PETIKAN TEKS —

══════

Liputan6.com, Medan - Kepala Dinas Ketahanan Pangan dan Peternakan Sumatera Utara (Sumut), Azhar Harahap menegaskan, Pemerintah Provinsi (Pemprov) Sumut tidak pernah berencana melakukan pemusnahan massal ternak babi setelah virus African Swine Fever (ASF) mewabah.
Penegasan itu diucapkan Azhar menjawab munculnya gerakan #savebabi di media sosial yang menyebut Gubernur Sumut, Edy Rahmayadi, memiliki rencana untuk melakukan pemusnahan massal (stamping out) babi.
Azhar juga menegaskan bahwa stamping out bertentangan dengan peraturan yang ada di Indonesia. Stamping out boleh dilakukan bila hewan ternak terjangkit penyakit zoonosis, sedangkan ASF tidak tergolong zoonosis.
Baca Juga
Advertisement
"Tidak ada pernyataan Gubernur Sumut seperti itu. Itu hanya omongan orang tidak bertanggung jawab dan membuat masyarakat Sumut resah," ucap Azhar, Senin (20/1/2020).
Dia menjelaskan, di Indonesia stamping out sendiri bertentangan dengan Peraturan Pemerintah (PP) Nomor 95 Tahun 2012. Stamping out bisa dilakukan, kecuali hewan yang terjangkit penyakit zoonosis (berbahaya bagi manusia) harus segera diputus penyebaran virusnya.
Sampai saat ini, tercatat babi yang mati baru mencapai sekitar 39 ribu ekor dari populasi 1.229.741 ekor. Menurutnya, Pemprov Sumut cukup berhasil menekan laju penyebaran virus ASF setelah terdeteksi ada babi yang terinfeksi pada bulan September 2019.
"Sampai saat ini dari hitungan saya, ada sekitar 302 ekor babi yang mati per hari. Padahal, di awal munculnya virus ini, kematian babi sekitar 1.000 ekor per hari," ujarnya.
Pemprov Sumut bekerja keras menekan laju penyebaran virus ASF dengan menerapkan berbagai tindakan seperti menghentikan lalu-lintas distribusi babi, baik yang masuk maupun yang keluar, menghentikan Surat Keterangan Kesehatan Hewan (SKKH).
Kemudian membuat posko reaksi cepat di setiap daerah, disinfektan dan pendataan babi. Tindakan tersebut sesuai dengan Surat Edaran Menteri Pertanian Republik Indonesia (RI) Syahrul Yasin Limpo Nomor 13758 SE/PK.300/F/12/2019.

══════

TUGAS DAN LATIHAN —
[A] Dari berita tentang virus ASF di Sumut, tuliskan semua bagian mulai dari "Sampai saat ini, tercatat" sampai ke "bulan September 2019.".
[B] Ringkas paragraf berita tentang virus ASF di Sumut yang diawali "Sampai saat ini, tercatat babi yang mati" menjadi daftar singkat, dengan semua fakta utamanya tetap ada.

INFORMASI YANG DITAMPILKAN —
══════

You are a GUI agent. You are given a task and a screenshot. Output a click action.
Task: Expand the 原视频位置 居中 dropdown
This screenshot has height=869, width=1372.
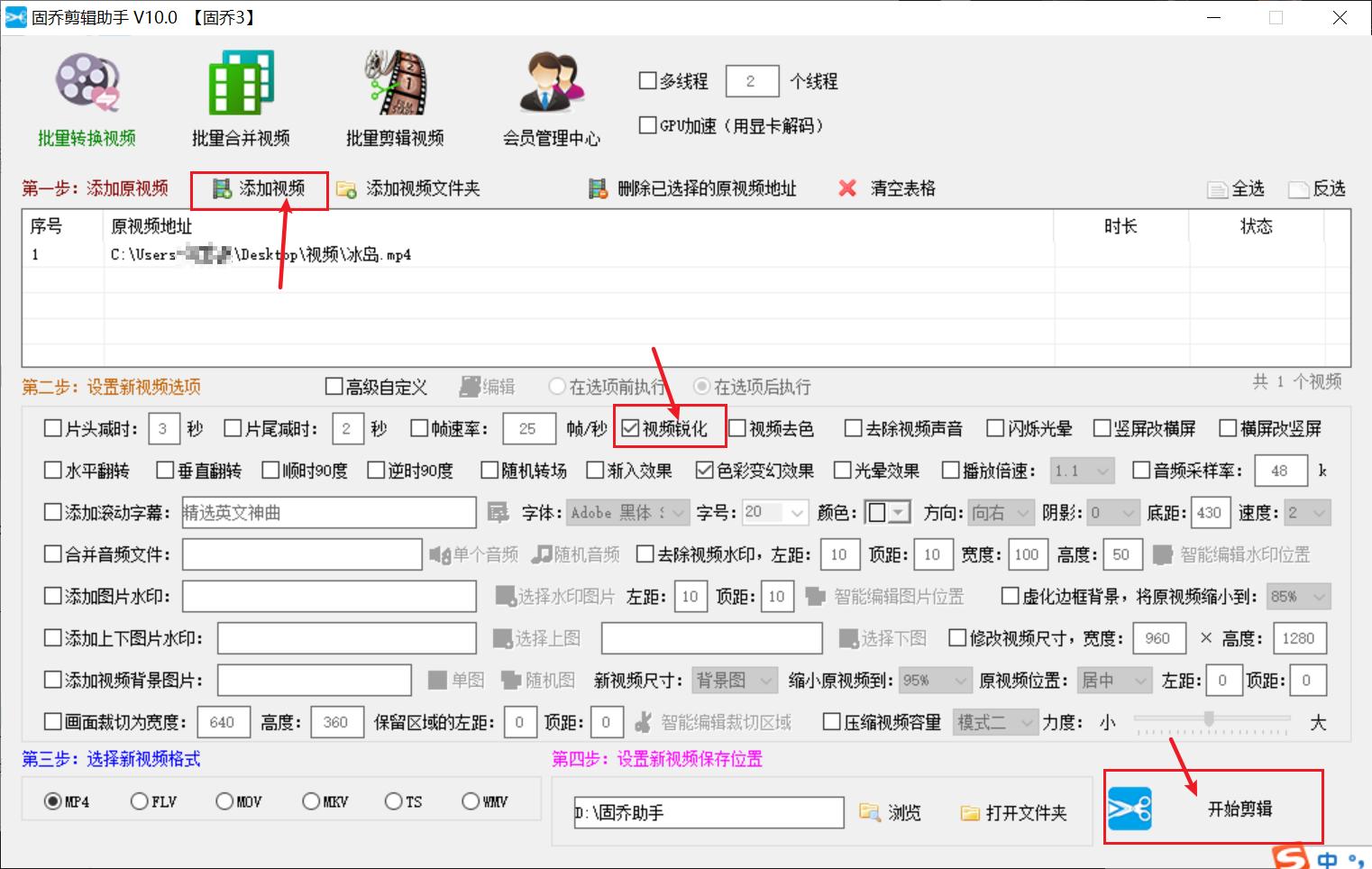[1114, 680]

══════

JAWABAN TERTULIS —
[A]
Sampai saat ini, tercatat babi yang mati baru mencapai sekitar 39 ribu ekor dari populasi 1.229.741 ekor. Menurutnya, Pemprov Sumut cukup berhasil menekan laju penyebaran virus ASF setelah terdeteksi ada babi yang terinfeksi pada bulan September 2019.

[B]
- Babi yang mati sejauh ini sekitar 39 ribu ekor dari populasi 1.229.741 ekor.
- Pemprov Sumut dinilai cukup berhasil menekan laju penyebaran virus ASF.
- Penekanan itu dilakukan setelah babi yang terinfeksi terdeteksi pada September 2019.